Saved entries
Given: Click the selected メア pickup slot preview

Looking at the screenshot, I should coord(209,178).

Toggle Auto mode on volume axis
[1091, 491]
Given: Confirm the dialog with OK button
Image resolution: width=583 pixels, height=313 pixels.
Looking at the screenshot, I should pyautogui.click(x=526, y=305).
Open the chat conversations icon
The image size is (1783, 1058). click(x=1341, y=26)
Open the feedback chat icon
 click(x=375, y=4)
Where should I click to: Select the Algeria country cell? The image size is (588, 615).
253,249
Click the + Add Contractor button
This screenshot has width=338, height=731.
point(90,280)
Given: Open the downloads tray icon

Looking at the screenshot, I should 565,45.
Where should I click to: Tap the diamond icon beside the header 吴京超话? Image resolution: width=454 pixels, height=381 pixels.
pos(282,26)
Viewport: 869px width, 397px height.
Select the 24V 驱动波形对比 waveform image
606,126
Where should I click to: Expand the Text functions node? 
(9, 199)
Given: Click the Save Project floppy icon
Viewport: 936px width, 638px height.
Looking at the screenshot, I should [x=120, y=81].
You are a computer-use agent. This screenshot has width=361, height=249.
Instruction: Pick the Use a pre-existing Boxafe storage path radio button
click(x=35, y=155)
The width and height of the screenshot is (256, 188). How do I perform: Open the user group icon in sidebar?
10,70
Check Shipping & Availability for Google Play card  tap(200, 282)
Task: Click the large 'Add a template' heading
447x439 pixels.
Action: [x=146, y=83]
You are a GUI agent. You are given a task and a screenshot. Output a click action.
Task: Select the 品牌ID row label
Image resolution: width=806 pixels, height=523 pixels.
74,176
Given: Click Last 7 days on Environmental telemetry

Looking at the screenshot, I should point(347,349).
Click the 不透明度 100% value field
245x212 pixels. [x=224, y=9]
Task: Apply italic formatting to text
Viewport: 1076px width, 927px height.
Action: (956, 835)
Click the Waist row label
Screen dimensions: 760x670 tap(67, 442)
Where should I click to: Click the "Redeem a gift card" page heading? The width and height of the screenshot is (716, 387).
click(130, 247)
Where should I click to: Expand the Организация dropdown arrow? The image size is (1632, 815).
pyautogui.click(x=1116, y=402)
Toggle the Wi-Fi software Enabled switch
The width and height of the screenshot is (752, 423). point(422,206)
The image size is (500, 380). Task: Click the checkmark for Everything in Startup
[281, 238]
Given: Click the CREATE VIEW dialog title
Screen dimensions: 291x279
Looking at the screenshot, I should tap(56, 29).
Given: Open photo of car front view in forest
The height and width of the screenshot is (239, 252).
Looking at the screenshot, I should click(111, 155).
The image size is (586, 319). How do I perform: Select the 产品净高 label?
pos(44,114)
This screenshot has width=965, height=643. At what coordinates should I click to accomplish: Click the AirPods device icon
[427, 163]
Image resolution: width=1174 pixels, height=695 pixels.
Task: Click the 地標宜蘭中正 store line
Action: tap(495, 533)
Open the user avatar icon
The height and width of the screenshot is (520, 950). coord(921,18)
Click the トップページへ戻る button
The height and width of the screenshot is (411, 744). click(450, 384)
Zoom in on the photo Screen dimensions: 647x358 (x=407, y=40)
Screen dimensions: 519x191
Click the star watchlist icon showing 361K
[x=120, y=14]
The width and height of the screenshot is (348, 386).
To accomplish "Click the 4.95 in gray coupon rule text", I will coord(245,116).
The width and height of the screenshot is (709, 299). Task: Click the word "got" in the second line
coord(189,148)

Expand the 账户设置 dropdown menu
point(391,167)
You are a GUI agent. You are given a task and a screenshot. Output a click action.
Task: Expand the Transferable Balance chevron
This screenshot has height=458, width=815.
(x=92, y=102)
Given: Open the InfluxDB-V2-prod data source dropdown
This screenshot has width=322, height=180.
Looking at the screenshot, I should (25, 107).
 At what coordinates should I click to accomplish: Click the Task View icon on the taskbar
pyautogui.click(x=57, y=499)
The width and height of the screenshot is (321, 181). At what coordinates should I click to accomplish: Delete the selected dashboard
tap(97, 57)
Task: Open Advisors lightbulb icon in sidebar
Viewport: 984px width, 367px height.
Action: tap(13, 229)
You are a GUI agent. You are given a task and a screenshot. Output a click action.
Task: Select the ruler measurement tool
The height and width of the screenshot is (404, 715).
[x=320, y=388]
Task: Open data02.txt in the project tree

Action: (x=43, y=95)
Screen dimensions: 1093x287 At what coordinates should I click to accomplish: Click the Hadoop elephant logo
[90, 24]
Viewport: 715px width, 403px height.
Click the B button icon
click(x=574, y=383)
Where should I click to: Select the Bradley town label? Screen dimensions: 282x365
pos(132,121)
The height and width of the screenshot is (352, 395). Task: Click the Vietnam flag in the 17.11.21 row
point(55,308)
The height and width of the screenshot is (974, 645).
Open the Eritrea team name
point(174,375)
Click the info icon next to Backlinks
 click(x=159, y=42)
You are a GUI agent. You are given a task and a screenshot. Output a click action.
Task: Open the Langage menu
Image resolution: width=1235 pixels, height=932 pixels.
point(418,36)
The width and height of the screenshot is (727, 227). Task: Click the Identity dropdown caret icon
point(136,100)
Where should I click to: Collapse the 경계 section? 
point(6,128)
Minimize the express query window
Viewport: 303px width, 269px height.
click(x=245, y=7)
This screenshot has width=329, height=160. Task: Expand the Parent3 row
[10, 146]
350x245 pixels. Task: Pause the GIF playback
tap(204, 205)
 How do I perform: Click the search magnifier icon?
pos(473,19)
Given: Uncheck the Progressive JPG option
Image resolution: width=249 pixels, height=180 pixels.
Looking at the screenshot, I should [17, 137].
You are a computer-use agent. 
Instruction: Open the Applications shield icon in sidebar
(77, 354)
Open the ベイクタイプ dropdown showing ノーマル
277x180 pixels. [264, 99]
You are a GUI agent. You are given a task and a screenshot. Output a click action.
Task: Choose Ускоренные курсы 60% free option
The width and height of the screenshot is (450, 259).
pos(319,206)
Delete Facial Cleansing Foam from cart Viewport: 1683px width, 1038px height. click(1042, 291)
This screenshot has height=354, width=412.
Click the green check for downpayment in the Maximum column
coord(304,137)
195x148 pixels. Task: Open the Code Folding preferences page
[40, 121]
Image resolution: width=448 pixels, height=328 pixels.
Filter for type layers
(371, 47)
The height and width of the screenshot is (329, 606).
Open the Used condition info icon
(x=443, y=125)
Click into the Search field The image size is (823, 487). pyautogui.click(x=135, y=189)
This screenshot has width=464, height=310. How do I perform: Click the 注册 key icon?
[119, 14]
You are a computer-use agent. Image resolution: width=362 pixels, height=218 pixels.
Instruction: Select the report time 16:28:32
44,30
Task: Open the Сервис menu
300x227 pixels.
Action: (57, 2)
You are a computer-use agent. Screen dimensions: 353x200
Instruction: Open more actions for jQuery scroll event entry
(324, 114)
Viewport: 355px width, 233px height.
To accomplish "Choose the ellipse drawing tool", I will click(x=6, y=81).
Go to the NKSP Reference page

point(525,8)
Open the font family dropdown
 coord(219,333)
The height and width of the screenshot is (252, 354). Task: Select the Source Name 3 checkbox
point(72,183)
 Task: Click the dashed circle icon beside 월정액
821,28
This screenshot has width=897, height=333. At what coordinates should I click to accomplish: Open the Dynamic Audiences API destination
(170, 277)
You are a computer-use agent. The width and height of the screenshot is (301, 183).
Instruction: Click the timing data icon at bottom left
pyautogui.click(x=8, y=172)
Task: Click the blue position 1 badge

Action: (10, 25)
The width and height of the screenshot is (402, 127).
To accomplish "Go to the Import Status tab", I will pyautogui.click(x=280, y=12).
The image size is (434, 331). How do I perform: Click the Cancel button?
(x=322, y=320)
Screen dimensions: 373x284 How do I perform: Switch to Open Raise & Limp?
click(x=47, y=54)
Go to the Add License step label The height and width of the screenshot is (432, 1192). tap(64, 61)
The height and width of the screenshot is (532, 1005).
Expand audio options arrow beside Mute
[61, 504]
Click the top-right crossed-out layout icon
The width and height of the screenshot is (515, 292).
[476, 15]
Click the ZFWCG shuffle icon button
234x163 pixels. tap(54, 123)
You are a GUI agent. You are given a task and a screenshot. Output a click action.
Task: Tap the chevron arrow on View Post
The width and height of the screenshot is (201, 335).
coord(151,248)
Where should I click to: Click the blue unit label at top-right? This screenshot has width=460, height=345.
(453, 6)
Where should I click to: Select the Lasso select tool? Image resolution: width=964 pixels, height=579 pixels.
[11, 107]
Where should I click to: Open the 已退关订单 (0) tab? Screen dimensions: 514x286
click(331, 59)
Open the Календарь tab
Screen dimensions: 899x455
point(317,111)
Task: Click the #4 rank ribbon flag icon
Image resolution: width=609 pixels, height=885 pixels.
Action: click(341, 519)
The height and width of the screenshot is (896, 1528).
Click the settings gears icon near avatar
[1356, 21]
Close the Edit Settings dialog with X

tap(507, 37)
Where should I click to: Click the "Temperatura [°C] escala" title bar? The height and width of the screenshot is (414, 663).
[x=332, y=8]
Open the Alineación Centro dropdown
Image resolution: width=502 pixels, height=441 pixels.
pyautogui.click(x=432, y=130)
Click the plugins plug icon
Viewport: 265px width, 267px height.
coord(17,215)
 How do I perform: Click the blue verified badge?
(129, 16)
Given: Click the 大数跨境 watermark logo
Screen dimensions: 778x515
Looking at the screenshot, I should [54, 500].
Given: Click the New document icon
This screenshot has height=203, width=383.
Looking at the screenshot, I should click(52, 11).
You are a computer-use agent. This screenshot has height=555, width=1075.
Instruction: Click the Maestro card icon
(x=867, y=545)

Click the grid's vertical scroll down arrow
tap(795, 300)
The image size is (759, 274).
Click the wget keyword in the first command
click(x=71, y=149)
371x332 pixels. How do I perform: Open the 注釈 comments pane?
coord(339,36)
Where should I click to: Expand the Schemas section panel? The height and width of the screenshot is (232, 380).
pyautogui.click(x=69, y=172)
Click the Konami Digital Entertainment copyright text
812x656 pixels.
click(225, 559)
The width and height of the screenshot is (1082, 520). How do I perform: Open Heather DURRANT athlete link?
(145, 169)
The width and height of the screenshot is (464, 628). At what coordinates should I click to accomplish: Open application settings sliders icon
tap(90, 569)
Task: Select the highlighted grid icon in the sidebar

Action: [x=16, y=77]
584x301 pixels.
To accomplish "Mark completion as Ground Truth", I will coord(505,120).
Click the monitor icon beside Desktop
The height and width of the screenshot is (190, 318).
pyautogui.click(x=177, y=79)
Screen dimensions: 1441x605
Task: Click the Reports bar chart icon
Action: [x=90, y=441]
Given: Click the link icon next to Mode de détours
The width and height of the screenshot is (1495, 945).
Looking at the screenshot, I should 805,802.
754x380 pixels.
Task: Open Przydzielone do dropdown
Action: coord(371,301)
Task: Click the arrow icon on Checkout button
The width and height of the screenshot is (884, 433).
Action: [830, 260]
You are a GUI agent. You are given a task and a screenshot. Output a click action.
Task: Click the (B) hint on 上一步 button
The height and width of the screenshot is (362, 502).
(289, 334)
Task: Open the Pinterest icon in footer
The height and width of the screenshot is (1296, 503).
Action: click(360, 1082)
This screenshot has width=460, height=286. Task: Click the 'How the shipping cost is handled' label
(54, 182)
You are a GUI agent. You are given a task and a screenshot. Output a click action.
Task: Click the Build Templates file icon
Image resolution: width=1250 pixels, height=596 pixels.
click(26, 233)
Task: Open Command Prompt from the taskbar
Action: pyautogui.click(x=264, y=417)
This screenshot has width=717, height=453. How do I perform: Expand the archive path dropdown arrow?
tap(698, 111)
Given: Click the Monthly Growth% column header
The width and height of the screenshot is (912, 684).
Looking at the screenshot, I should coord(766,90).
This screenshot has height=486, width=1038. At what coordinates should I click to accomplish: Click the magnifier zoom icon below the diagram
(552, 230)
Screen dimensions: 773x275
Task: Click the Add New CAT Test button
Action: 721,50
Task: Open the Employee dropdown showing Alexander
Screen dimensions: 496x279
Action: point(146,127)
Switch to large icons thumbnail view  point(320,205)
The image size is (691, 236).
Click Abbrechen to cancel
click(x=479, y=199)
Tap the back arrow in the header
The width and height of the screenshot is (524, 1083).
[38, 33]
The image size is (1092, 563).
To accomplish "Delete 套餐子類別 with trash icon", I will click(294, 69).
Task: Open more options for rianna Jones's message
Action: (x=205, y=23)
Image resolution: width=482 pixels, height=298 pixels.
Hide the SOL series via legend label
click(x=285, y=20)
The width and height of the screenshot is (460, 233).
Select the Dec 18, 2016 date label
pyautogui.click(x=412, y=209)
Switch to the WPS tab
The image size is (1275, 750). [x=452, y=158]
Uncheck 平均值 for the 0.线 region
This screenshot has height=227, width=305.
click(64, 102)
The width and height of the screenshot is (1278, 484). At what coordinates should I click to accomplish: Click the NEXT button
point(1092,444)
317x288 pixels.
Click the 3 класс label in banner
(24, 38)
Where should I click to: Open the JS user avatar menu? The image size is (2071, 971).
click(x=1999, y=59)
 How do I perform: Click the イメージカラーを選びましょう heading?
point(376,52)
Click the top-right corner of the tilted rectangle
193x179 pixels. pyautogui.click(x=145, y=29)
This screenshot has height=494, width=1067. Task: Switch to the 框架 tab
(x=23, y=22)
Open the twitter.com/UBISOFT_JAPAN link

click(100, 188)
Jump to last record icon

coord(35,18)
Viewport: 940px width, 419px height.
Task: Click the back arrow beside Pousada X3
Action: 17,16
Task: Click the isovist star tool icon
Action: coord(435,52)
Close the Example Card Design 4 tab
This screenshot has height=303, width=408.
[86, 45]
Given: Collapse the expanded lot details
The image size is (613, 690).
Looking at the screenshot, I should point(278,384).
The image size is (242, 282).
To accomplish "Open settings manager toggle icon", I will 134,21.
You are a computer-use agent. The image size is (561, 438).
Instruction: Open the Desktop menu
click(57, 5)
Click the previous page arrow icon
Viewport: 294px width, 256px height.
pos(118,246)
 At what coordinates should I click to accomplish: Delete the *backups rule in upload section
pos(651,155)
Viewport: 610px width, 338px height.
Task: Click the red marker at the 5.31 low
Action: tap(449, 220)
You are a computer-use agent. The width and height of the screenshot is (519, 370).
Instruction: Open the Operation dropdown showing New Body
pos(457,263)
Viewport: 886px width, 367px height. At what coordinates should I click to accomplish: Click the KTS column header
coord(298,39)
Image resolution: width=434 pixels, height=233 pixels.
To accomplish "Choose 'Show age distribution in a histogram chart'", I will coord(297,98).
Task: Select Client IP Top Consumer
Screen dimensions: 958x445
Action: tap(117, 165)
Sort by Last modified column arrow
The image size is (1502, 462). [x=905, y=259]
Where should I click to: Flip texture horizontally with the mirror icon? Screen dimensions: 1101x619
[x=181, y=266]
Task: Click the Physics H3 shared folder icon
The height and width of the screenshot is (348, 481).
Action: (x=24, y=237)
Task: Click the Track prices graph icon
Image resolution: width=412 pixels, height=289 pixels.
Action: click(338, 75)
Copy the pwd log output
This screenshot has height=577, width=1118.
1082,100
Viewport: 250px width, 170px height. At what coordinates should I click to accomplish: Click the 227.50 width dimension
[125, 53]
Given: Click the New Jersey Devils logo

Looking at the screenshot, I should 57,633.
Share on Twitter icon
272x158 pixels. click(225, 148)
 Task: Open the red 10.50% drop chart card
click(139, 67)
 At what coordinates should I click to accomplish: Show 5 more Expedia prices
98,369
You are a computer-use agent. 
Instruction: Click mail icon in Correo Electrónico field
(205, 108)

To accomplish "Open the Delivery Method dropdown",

-- Task objective --
Look above for the line with "Click Abbrechen to cancel" and the line with "The image size is (1092, 563)."; transcribe both and all lines in between, exactly, and nothing else.

-- Problem solution --
Click Abbrechen to cancel
click(x=479, y=199)
Tap the back arrow in the header
The width and height of the screenshot is (524, 1083).
[38, 33]
The image size is (1092, 563).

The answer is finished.